The Prophet (S.A.W) considered marriage for a Muslim as "half of his religion" because it may shield him from promiscuity, adultery, fornication, homosexuality, and the life which ultimately lead to many other crimes including slander, quarrel, homicide, loss of property and finally the disintegration of the ideal family system on which so much stress has been placed by the Holy Prophet (S.A.W).
According to the Prophet (.A.W) the remaining half of the faith which is complimentary to the first half, can be saved by Taqwah (i.e fear of Allah and righteousness).
In yet another Hadith, the Holy Prophet (S.A.W) has mentionedthe best thing that Muslim can aspire to have after Taqwah, is a good pious and obedient wife.

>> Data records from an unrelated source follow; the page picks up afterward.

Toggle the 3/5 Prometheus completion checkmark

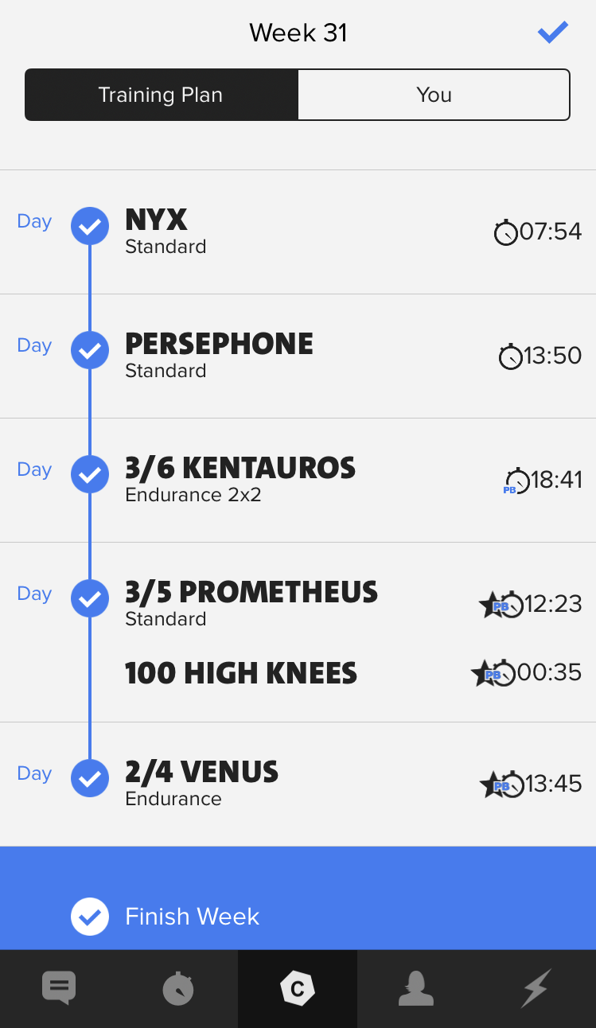point(90,599)
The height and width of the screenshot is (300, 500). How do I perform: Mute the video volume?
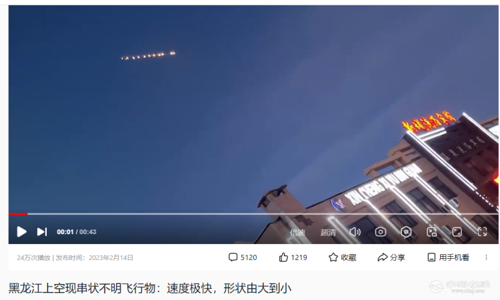pos(355,232)
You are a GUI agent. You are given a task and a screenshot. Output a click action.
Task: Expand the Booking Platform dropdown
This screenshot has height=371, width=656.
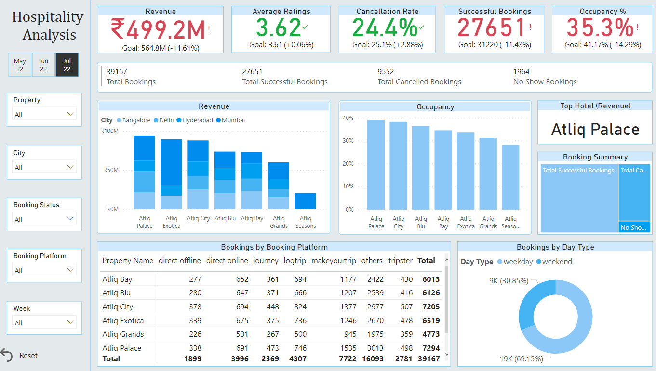coord(70,270)
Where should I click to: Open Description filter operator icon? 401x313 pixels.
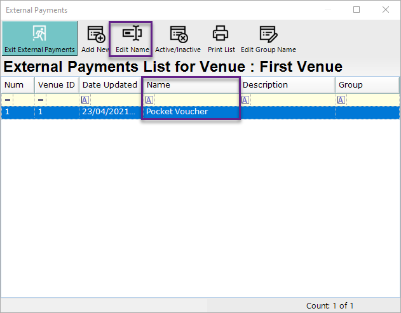pos(245,100)
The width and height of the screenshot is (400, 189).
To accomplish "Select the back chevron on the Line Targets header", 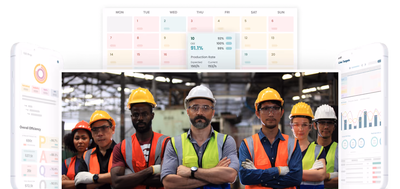I will coord(362,65).
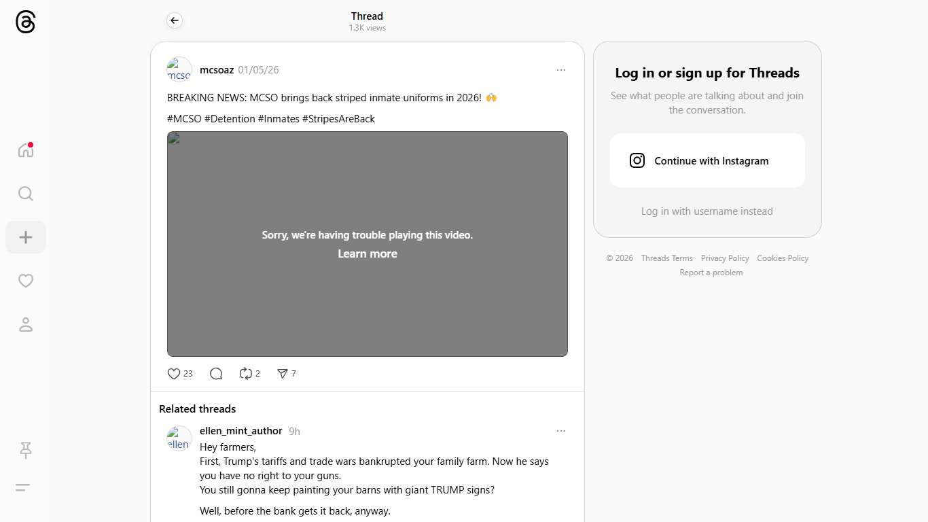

Abu Inanah said, the Prophet (S.A.W( used to say: "after fear of Allah and righetousness, a believer gets nothing for himself than a pious wife who obeys him if he gives her a command, pleases him if he looks at her, she is true to him if he commands her to do something (of course not Haram) and is sincere to him regarding her person and his property whenever he is absent from her".
The explanation was taken from a book titled, Shariah: The Islamic Law by Abdur Rahman Doi; P. 119.
Hope the explanation helps In sha Allah and will share also when and how marriage is fardh and not.
I'm not a scholar nor a sheykha in Deen, Allah knows best and I know nothing.